Two members of the Caltech community—engineering professor P. P. Vaidyanathan and Jet Propulsion Laboratory chief engineer A. Miguel San Martin—have been elected to the National Academy of Engineering (NAE). Election to the NAE is considered among the highest professional distinctions in the engineering field.
This year, the NAE welcomed 86 new members and 18 foreign members, bringing the total U.S. membership to 2,297 and the number of foreign members to 272.
Vaidyanathan, the Kiyo and Eiko Tomiyasu Professor of Electrical Engineering, was selected for "contributions to digital filter bank theory and design." The award highlights Vaidyanathan's pioneering work on digital signal processing, which is foundational to digital communications. His research helped launch the field of multirate signal processing and digital filter banks, which have been used to improve the efficiency of digital communications, and of audio and image coders.

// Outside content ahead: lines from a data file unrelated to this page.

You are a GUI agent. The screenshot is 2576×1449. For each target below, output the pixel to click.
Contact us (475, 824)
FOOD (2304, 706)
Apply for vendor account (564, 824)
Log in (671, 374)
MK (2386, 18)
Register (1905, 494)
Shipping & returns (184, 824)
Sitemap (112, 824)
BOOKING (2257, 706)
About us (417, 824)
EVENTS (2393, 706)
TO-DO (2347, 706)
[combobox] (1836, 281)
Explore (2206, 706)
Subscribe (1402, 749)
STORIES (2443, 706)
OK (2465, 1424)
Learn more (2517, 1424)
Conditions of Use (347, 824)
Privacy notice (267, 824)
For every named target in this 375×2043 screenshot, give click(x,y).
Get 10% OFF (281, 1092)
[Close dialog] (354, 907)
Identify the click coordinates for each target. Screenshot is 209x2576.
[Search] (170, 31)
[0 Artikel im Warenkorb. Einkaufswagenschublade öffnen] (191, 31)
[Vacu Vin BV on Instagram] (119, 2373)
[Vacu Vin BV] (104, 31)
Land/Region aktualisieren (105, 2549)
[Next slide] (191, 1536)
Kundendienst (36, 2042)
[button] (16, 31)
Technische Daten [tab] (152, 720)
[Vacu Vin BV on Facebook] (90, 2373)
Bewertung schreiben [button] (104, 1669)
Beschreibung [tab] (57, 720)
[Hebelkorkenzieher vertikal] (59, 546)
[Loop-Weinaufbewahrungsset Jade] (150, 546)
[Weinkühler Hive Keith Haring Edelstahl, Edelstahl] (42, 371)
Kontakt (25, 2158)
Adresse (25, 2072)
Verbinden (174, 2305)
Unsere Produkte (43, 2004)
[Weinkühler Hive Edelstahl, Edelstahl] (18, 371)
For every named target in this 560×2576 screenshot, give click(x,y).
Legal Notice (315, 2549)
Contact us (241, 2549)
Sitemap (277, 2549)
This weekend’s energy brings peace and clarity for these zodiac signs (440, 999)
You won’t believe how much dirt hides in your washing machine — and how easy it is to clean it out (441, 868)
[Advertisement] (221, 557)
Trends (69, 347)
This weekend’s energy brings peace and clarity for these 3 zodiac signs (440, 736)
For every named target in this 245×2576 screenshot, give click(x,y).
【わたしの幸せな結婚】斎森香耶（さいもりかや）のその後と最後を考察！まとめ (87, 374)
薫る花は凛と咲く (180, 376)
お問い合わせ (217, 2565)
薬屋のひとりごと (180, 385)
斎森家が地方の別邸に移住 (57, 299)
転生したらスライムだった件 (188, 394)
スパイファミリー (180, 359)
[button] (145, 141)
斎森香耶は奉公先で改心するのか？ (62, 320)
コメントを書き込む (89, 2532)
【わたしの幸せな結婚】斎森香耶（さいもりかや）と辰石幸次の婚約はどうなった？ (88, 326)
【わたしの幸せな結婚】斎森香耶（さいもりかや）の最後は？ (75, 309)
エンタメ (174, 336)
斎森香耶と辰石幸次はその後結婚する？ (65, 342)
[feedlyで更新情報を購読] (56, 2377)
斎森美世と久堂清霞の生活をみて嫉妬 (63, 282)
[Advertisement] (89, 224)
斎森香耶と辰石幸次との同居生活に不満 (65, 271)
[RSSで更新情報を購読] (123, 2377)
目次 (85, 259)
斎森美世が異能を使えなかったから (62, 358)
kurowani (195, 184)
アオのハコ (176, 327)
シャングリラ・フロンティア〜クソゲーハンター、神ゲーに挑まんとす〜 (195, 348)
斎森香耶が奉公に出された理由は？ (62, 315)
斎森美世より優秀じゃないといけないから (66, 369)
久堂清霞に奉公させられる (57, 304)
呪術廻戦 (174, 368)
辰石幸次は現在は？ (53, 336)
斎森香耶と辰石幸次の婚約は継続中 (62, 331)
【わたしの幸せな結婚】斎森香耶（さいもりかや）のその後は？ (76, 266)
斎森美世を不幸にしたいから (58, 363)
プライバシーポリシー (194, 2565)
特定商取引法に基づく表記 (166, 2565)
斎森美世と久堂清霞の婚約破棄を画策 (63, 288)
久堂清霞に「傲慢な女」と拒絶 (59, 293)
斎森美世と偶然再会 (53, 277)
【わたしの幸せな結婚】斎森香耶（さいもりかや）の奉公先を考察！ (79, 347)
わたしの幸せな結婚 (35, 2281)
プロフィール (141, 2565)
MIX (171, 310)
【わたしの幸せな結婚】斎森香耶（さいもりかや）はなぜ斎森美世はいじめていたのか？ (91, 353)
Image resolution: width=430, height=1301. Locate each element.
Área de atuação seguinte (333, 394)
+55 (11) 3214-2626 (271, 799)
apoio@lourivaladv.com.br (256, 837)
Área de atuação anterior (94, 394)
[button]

San Martin, chief engineer for guidance, navigation, and control at JPL (which Caltech manages for NASA), was the co-inventor of the sky crane system that allowed the Mars Curiosity rover to land safely on the Red Planet. He began working at JPL in 1985 and has participated in several missions, including the Pathfinder mission and the Spirit and Opportunity missions.
The newly elected class will be formally inducted into the NAE during a ceremony at the academy's annual meeting in Washington, D.C., on October 6.